The authors extend results by Dumortier and Li on perturbations of a class of quartic Hamiltonian planar vector fields \(X\) (or Li√©nard equations), admitting now arbitrary cubic perturbations. They prove that if \(X\) has more than one equilibrium, the number of limit cycles of the perturbed system which surround only one center of \(X\) does not exceed twelve. If \(X\) has a saddle loop, they show the existence of a perturbation exhibiting at least three limit cycles, and, moreover, they present a subclass of \(X\) whose perturbations produce at most three limit cycles near the original homoclinic loop. The proofs use standard methods involving Abelian integrals, Picard-Fuchs equations, ratios of (derivatives of) abelian integrals and corresponding Riccati equations. For the expansion of the Abelian integrals near the homoclinic loop, the coefficients up to order four are determined by tedious calculations.
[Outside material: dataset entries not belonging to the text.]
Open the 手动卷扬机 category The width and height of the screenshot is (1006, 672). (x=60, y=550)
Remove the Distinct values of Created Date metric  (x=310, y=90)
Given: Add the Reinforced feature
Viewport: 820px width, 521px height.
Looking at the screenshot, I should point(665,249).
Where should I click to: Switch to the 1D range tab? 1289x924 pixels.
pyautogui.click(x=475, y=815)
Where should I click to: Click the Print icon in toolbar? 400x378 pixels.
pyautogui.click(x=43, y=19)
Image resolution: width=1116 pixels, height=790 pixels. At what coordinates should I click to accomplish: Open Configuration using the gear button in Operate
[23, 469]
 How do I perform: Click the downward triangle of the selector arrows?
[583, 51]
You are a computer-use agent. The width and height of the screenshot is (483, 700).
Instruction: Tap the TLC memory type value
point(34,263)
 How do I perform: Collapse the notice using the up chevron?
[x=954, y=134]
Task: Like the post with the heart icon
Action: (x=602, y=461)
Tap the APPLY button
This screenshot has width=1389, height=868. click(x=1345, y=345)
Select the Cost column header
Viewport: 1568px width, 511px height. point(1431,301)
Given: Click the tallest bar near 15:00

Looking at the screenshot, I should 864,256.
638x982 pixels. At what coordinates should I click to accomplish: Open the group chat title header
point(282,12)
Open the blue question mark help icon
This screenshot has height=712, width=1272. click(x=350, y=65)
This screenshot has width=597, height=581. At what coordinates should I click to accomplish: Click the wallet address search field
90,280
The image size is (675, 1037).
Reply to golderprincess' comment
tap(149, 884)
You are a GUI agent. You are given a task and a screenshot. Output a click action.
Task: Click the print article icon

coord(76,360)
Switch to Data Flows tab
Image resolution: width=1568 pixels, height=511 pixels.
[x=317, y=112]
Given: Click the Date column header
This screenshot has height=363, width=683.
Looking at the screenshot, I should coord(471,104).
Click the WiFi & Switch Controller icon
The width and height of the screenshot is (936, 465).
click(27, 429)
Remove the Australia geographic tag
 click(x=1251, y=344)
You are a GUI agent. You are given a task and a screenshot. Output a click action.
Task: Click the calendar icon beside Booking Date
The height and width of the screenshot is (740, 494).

As for the zeros of Abelian integrals, the authors apply theorems on the number of intersection points of planar curves that are similar to Khovanskii’s results.

MSC:

34C07 Theory of limit cycles of polynomial and analytic vector fields (existence, uniqueness, bounds, Hilbert’s 16th problem and ramifications) for ordinary differential equations
34C08 Ordinary differential equations and connections with real algebraic geometry (fewnomials, desingularization, zeros of abelian integrals, etc.)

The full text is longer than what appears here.